• _Supplied passage_
%%

# Swedish: vänstervåg



## laozy

What is  vänstervåg and vänstersväng  menas in english  I couldn't find it


----------



## Södertjej

But you can no doubt find vänster, våg and sväng separately.

Please provide full sentence and context so that we know what we're talking about.


----------



## laozy

Det står.
 Det har under de senaste åren svept en vänstersvåg


----------



## Södertjej

Well, we still have no context but as I suggested, you can look up vänster and våg separately as I have now at http://www.norstedtsord.se/oversattning/engelska/, which is one of the recommended online dictionaries on the Resources thread of this forum.

The meaning of those two words together should make sense in your text, whether it's about politics or some other thing, I can't tell without further context.


----------



## laozy

It's about politics.


----------



## Södertjej

There you are, then.

%%

• _Exercise task_
Carry on the forum thread about the Swedish word "vänstervåg" from its last post. None of the data after this point is used in any task.

• _Listing_
%%

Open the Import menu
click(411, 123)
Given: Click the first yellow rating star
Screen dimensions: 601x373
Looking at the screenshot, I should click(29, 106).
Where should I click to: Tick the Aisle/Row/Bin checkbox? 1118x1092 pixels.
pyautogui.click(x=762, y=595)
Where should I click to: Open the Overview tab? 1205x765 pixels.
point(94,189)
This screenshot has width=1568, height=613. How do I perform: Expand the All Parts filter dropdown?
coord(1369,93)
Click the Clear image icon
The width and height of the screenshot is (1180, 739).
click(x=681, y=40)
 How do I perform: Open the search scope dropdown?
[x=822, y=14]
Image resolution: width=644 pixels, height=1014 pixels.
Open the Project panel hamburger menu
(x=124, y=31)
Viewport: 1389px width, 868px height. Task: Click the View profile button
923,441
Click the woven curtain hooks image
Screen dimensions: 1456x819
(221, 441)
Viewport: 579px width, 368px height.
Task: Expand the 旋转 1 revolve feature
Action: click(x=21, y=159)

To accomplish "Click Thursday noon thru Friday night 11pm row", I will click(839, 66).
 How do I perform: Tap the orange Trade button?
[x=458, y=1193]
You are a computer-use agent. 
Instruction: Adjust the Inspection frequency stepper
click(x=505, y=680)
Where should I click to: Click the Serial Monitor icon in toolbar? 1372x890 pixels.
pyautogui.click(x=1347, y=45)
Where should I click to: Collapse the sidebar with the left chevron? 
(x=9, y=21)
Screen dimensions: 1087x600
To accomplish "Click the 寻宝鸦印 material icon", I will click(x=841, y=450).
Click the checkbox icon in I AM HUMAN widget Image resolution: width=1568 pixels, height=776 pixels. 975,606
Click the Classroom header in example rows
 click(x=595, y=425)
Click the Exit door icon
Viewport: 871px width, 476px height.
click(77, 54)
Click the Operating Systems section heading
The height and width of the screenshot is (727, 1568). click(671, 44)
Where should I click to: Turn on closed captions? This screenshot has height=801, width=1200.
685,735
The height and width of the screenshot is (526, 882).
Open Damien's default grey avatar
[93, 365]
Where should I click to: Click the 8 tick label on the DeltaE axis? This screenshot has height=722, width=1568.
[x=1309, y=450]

%%

• _Output below_
----------



## laozy

Ok thank you so much


----------



## solregn

laozy said:


> Det står.
> Det har under de senaste åren svept en vänstersvåg


 
vänstervåg (_attention! sans 's'_) = "left wing wave"
vänstersväng = left turn (with a car for example)

The first one is used mainly (only?) as a political metaphor (as you have noticed) together with the verb svepa (=sweep), the second one is not one used very often when referring to politics.

A synonym to the first use is vänstervind = "left wing wind"


----------



## jonquiliser

'Vänstervåg' is pretty much only used to mean one thing, as solregn says.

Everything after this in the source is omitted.